One day he received a curt letter from the local council, which was looking for an excuse to shut the operation down, saying it had received a complaint from someone who had seen a rat on his tip and what did he proposed to do about it.

“A RAT!” he shouted at me. “ONE BLEEDIN’ RAT! I told the *****s what to do.” He did as well and sent the council a handwritten note, which was read out at a meeting by the clerk. It read: “Dear Sir, I am sorry Mrs ***** has seen a rat on my tip. You ask me what I am going to do. I will tell you. If I see the little ******* I’ll shoot it. Yours, C*****.” Job done.

Rubbish, refuse, call it what you will, is always a contentious subject. Virtually everyone produces it but few want anything to do with it once it’s left home. At one time the whole lot went straight on to a rubbish tip, but in the last 30 years the concept of recycling has really gained traction and now most households have at least two, if not three coloured bins into which to put their rubbish.

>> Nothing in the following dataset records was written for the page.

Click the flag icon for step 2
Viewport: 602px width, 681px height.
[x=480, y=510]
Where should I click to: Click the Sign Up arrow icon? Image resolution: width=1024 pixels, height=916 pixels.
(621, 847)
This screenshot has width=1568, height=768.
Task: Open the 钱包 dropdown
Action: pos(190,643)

Of course what goes in the black one, what goes in the green one and what goes in the brown one can often be a confusing, especially when you hear that not all plastic is recyclable.

It’s a far cry from the days when the dustman heaved your single bin on to his shoulder, tipped the entire contents into the cart, returned the bin and was off to next door. Mind you, as a lad at primary school in 1950s Worcestershire I do recall collecting the foil tops off the little bottles of milk or orange juice we had at mid-morning break for some reason. But no-one mentioned recycling. To us a cycle was a posh name for a bike.

Dustbins then were those heavy, clanky metal things with large lids that came in handy as shields if you were playing Cavaliers and Roundheads. The bins themselves perpetually stank as there was a build-up of gunge in the bottom thanks to the left-over food mixing with the potato peelings mixing with the old flowers etc etc.

The metal bin was gradually replaced by the lighter plastic bin and then in 2005 the first wheelie bins were introduced in Worcester. They were emptied by being placed into a mechanical lift, which tipped them straight into the cart, saving bad backs.

This led to a Worcester Evening News feature on what to do with your old static bin. Suggestions ranged from a dog kennel and a beer cooler to a container for all the make-up women seem to accumulate.

Unsurprisingly the writer was a man and as he still works here now I won’t name him in case the Sisterhood heave him into their black bin, having declared him household rubbish.